Et c’était maintenant, si triste et si vrai, que Virginie sentait trembler ses genoux l’un contre l’autre… Elle s’appuya sur le coin de la table…

- Hélà ! mon pauvre Albert…

Elle le regardait comme on regarde un malade… et puis, le premier moment de stupeur passé, elle croisa ses bras violemment tandis que le sang montait derrière le hâle de ses joues. Et une colère terrible, une colère de femme du peuple outragée lui serra la gorge. Mais devant lui, devant le vieux, son cher vieux, elle frémissait, n’osant rien dire encore, comprenant bien qu’elle allait l’injurier, et le sang lui battait les tempes et ses lèvres minces bleues et sèches s’entrechoquaient…

- Ah ! Avec Lucheur ? Avec Lucheur ? Mais… Albert, écoute-moi…

- Je t’écoute.

Et puis la vieille demeurait muette, suffoquée et frissonnante. Soudain :

- Tu… tu es sérieux ? hein ? Tu es sérieux, tu ne ris pas ? là, bien vrai ? Alors tu crois que je peux te tromper ? hein ? tu crois aux menteries qu’on te raconte… qu’est-ce qui t’a débité des menteries pareilles ? hein ?

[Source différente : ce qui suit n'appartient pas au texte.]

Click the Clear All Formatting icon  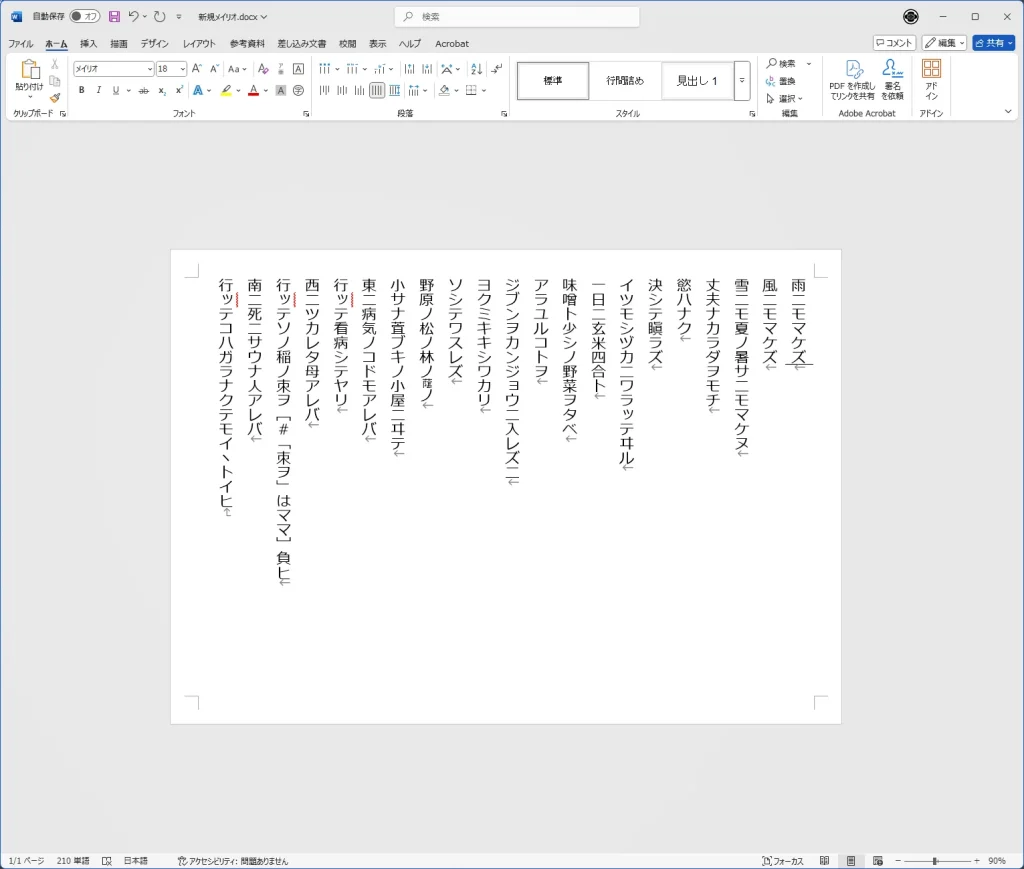[x=263, y=69]
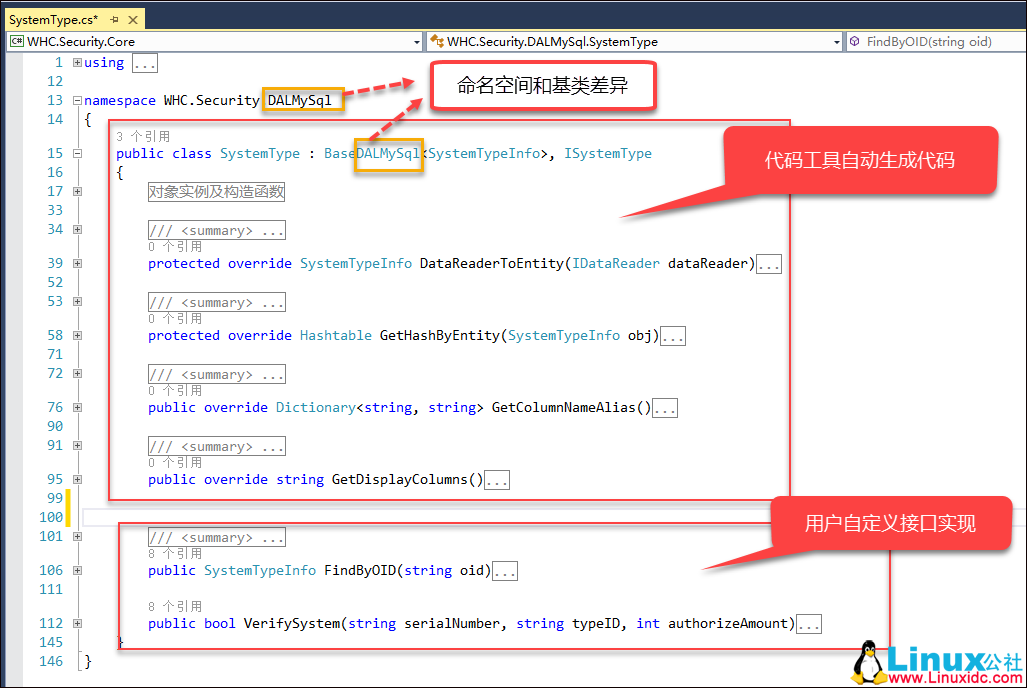The height and width of the screenshot is (688, 1027).
Task: Expand the VerifySystem method body ellipsis
Action: (x=809, y=623)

Et lui répondit lentement :

- C’est pas des menteries, puisque je t’ai vue.

- Tu m’as vue ? tu m’as vue ? Moi, Virginie, à m’n’âge, j’aurais un galant ?

- S’agit pas de ton âge, d’abord…

- Et de quoi qu’il s’agit, alors ?

- Il s’agit… il s’agit de ce que j’ai vu, t’entends ?...

Il se dégagea de l’étreinte furieuse de sa femme et il retourna allumer sa pipe. Quand ce fut fait, il répéta :

- Je sais ce que je sais, j’sais c’que j’dis, j’sais ce que je dis…

Et il alla ouvrir la porte pour fumer comme tous les soirs sur la route.

Virginie revint travailler. Elle soulevait les mottes de terre et les séparait avec rage du tranchant bleu de la bêche. Elle remuait cette terre lourde, sans penser, malheureuse seulement, et quand ce fut fini, elle poussa un grand soupir. Son pauvre homme. C’était tellement invraisemblable qu’elle crut encore à une plaisanterie…

- Il me boude, il me boude pour s’amuser, et puis, comme je l’ai mal pris, il me dira ce soir qu’c’était pour batifoler…

Elle s’imaginait alors son homme riant de toutes ses rides et lui disant :

- Hein ? tu l’as cru c’te fois… Ah ! Ah ! Ah !...

Elle vit, derrière la barrière du jardin, des loques de brumes épandues sur les prairies. Les arbres sortaient à demi de ce lac terne et blanc qui envahit les bas-fonds au couchant du soleil. Les animaux avaient disparu, noyés dans la nappe froide, et sans doute la vie continuait là-dessous au pied de ces arbres que le brouillard étreignait petit à petit…

- V’la la bruine…..

Virginie s’approcha lentement de la barrière et regarda la campagne.

- Ça monte, ça monte, l’s’herbes seront point sèches à demain matin…

Cette phrase, toujours la même à la même heure, qu’elle venait de dire avec sa voix tranquille, l’étonna.

- Tout d’même, tout d’même, quels yeux qu’il avait.

Puis, tout d’un coup, quittant la barrière et regrettant le temps perdu :

- J’suis t’y bête !

Elle rentra. Albert, lui, fumait encore sur la route en causant avec un petit bonhomme jaune sous des cheveux d’un blanc vert. Monsieur Beuve, garde champêtre et afficheur municipal. Les deux hommes parlaient comme parlent les paysans, sans gestes,  les mains noueuses derrière les dos voûtés.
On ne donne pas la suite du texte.